Objective: There is a need for standardized reference values for cardiac dimensions in prenatal life. The objective of the present study was to construct nomograms for fetal cardiac dimensions using a well-defined echocardiographic methodology in a low-risk population. Methods: This is a prospective cohort study including 602 low-risk singleton pregnancies undergoing a standardized fetal echocardiography to accurately assess fetal cardiac, ventricular, and atrial dimensions. Parametric regressions were tested to model each measurement against gestational age from 18 to 41 weeks of gestation. Results: Nomograms were constructed for fetal cardiac dimensions (transverse and longitudinal diameters and areas) of the whole heart, atria, and ventricles, as well as myocardial wall thicknesses. All dimensions showed a progressive increase with gestational age. The best model for most parameters was a second-degree linear polynomial.Fetal cardiac, ventricular, and atrial diameters and areas were successfully obtained in 98.6% of the fetuses, while myocardial wall thicknesses could be obtained in 96.5% of the population.
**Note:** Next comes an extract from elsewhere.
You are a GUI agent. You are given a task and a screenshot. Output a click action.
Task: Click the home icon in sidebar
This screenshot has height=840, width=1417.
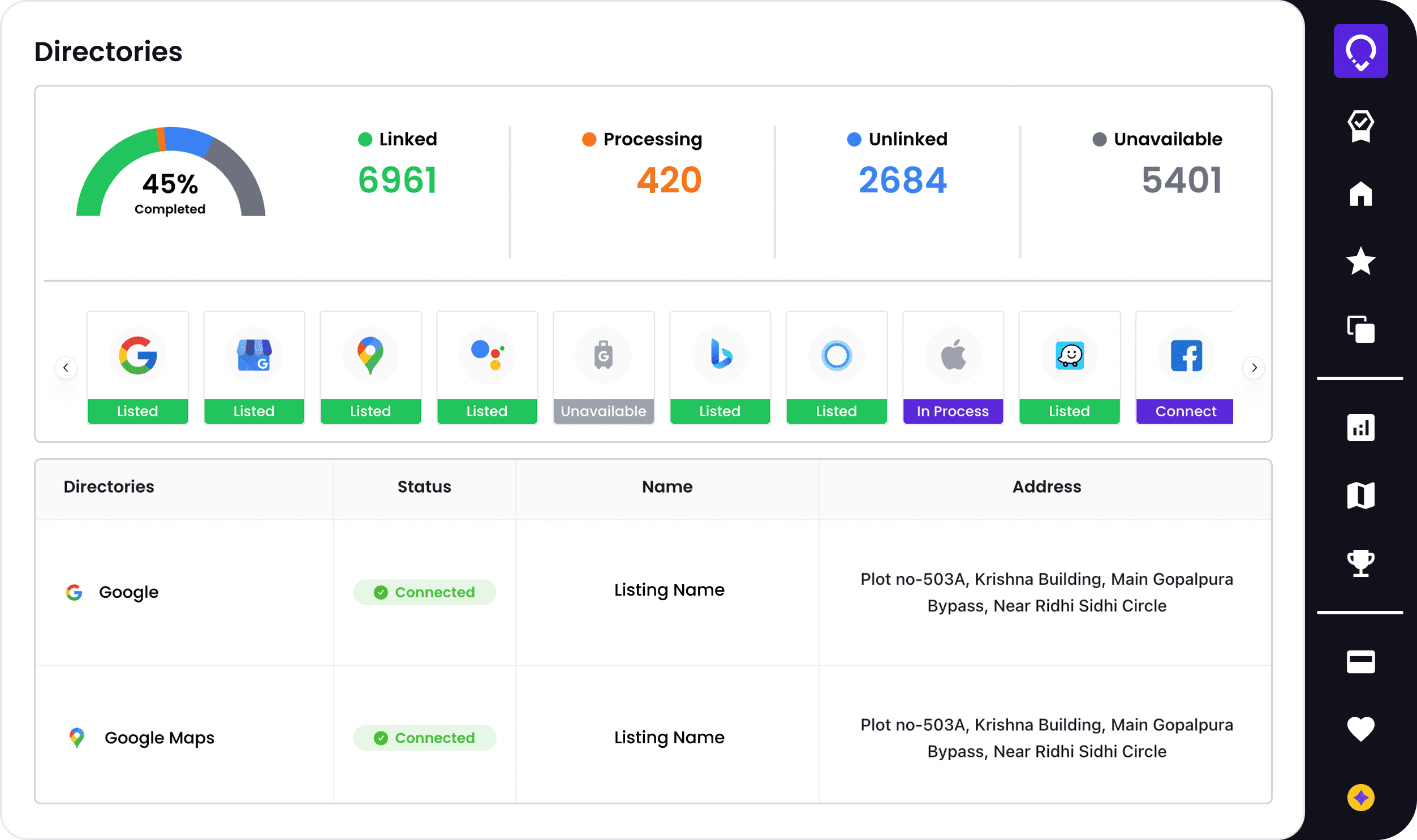1360,194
The results showed excellent interobserver and intraobserver reproducibility (intraclass correlation coefficient, ICC > 0.811 and ICC > 0.957, respectively). Conclusions: We provide standardized and comprehensively evaluated reference values for fetal cardiac morphometric parameters across gestation in a low-risk population. These nomograms would enable the early identification of different patterns of fetal cardiac remodeling.
What are the novel findings of this work?We provide novel reference ranges for fetal cardiac, atrial and ventricular relative size and sphericity, ventricular dominance, wall thickness asymmetry and relative wall thickness, from 18 to 41 weeks' gestation, created from a prospective cohort of low-risk singleton pregnancies undergoing fetal echocardiography following standardized methodology.
What are the clinical implications of this work?The provided nomograms constitute a clinically useful tool for the accurate assessment of fetal cardiac remodeling patterns in different clinical scenarios, including congenital heart disease, which could contribute to the better understanding and monitoring of fetal adaptations to an adverse environment.